120 Total number of books read
34 Total number of Easy books
13 Total number of Poetry books
10 Total number of Folklore books
29 Total number of Nonfiction books
9 Total number of Biography books
9 Total number of Contemporary Realistic Fiction Novels
11 Total number of Historical Fiction Novels
14 Total number of Speculative Fiction Novels
14 Total number of Multicultural books
6 Total number of books read about people with disabilities

Overall, I feel that I did select a wide range of books that covered many different classes, genders, cultures, ages, and ability levels. I tried to keep these things in mind while picking out books to make sure that all of my students could relate to at least one book character and also so that my students could learn about many cultures and people who are different than they are.

I did a lot of reading this semester, more than I am used to. It was hard, but well worth it. If I expect my students to read and increase their knowledge of books, I should be doing the same. Through this assignment, my eyes were opened to the fact that I usually only like to read fiction. And usually that means mystery or romantic fiction. I thought I had read a wide variety of books, but this told me otherwise. It was great to realize that and be able to expand my reading to other genres and other topic focuses.

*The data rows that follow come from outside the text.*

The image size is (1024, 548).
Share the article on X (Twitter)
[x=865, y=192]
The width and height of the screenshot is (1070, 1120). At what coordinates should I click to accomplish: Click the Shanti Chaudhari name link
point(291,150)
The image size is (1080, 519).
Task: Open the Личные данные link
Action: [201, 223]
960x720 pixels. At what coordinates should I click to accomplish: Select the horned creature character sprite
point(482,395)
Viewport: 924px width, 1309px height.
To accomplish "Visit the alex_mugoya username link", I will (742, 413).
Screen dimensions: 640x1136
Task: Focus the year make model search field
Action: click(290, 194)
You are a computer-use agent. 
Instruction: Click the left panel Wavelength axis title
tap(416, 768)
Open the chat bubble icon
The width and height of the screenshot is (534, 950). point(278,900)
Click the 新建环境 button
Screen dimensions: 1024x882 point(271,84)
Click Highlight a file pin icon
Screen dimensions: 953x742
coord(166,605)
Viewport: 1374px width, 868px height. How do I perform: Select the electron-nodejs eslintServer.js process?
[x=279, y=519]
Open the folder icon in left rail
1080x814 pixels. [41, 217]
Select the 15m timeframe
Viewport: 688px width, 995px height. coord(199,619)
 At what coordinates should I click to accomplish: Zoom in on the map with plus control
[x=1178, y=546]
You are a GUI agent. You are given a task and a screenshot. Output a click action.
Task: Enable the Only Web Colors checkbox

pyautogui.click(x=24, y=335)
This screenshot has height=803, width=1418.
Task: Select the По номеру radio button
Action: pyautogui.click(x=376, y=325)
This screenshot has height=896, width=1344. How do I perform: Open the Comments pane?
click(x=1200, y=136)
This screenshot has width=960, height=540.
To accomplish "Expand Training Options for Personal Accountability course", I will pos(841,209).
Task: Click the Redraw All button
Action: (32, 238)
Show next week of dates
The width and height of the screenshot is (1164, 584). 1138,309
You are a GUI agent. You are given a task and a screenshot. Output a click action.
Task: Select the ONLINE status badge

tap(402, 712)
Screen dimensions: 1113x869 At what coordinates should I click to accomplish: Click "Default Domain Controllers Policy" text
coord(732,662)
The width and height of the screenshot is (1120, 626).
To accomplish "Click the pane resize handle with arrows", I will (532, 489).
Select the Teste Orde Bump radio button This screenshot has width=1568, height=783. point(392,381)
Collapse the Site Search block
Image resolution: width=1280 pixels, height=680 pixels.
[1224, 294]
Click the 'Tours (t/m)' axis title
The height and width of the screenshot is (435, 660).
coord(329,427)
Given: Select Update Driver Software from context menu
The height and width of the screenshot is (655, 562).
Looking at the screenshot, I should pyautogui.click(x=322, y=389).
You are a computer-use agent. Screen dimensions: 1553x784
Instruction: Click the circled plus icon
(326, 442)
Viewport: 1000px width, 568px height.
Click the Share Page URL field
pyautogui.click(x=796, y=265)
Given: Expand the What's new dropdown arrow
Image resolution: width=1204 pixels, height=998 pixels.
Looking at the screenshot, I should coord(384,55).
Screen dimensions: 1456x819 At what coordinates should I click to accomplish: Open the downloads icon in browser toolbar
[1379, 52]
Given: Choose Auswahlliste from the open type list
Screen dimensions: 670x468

When I first began my book list I mostly picked books based on topics that interested me. And like I said above, those topics were not very broad. But as the semester went on, I realized that I needed different types of books so I started searching for books by genre or by topic. Once I found a few books that I liked, then I might even search for more books from that author. Probably my favorite books this semester were the books by Jon Scieszka. I have never been very interested in Math or Science, but after reading his books I was. He has such a good way of writing about these subjects that make them extremely interesting. You don’t even realize that he is teaching you because you are so absorbed in his books. He also had some books that were not subject related, The True Story of the Three Little Pigs, but that were just as entertaining.

So this did surprise me, when after reading, that the Math and Science books became my favorites. I think this is important to remember when I am a teacher because I know I will have plenty of students who will not love science or math, but if I introduce them to fun books like this is can teach them that Math and Science do not need to be boring. You can learn and still have fun.

Most of these books I did read by myself, but I did have the chance when babysitting to read a few of the books to the children. I was very thankful for this opportunity because I was able to practice using different voices, tones, and volume to tell the story. The kids really loved the books and kept asking for another to be read.

Looking back on this semester, I am very appreciative of this opportunity. It was a lot of work, but well worth it and now I have a long list of books that cover numerous topics that I can share with my class one day.